Department of Civil Engineering and Mechanics, University of Wisconsin-Milwaukee, Milwaukee, WI 53211, USA.
Department of Civil and Environmental Engineering, Virginia Polytechnic Institute and State University, Blacksburg, VA 24061, USA.
Bioresour Technol. 2014 Apr;157:154-60. doi: 10.1016/j.biortech.2014.01.085. Epub 2014 Jan 30.

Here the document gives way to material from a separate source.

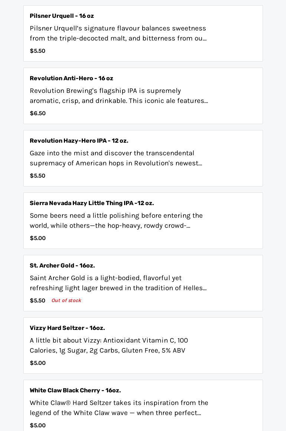Click the Revolution Anti-Hero flagship IPA description

click(x=119, y=96)
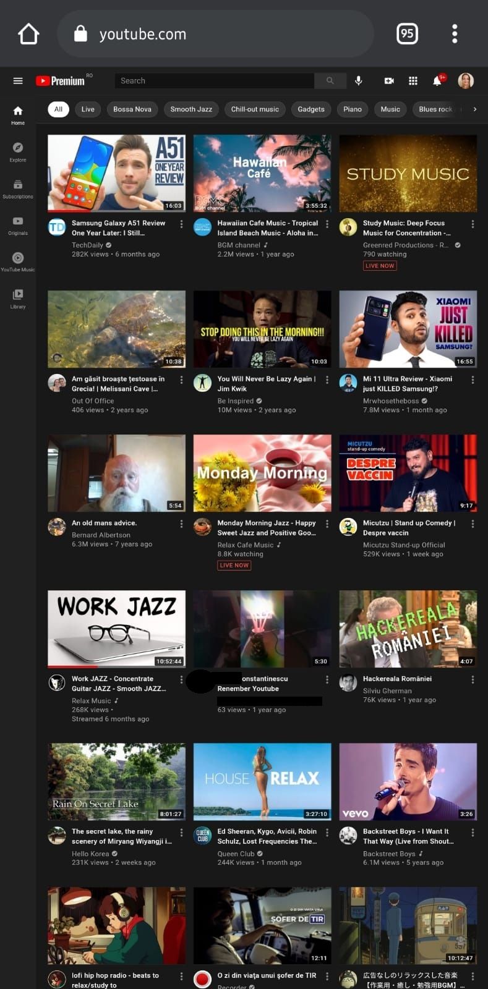The height and width of the screenshot is (989, 488).
Task: Go to Subscriptions in the sidebar
Action: 18,189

Identifying proper application of microbial fuel cell (MFC) technology and understanding how MFCs can be effectively integrated into the existing wastewater treatment process is critical to further development of this technology. In this study, four identical MFCs were used to treat the wastes sampled from different stages of a cheese wastewater treatment process, and both treatment performance and energy balance were examined. The two MFCs treating liquid wastes achieved more than 80% removal of total chemical oxygen demand (TCOD), while the other two MFCs fed with sludge or cheese whey removed about 60% of TCOD. The MFC-2 treating the dissolved air flotation effluent generated the highest Coulombic efficiency of 27.2±3.6% and the highest power density of 3.2±0.3Wm(-3), and consumed the least amount of energy of 0.11kWhm(-3), indicating that MFCs may be more suitable for treating low-strength wastewater in terms of both treatment and energy performance.
确定微生物燃料电池 (MFC) 技术的适当应用,并了解如何将 MFC 有效地集成到现有的废水处理工艺中,这对于该技术的进一步发展至关重要。在这项研究中,使用四个相同的 MFC 处理从奶酪废水处理过程不同阶段采集的废物,并检查了处理性能和能量平衡。处理液体废物的两个 MFC 实现了超过 80%的总化学需氧量 (TCOD)去除率,而另外两个 MFC 用污泥或乳清处理则去除了约 60%的 TCOD。处理溶气浮选出水的 MFC-2 产生了最高的库仑效率 27.2±3.6%和最高的功率密度 3.2±0.3Wm(-3),消耗的能量最少为 0.11kWhm(-3),这表明在处理和能源性能方面,MFC 可能更适合处理低强度废水。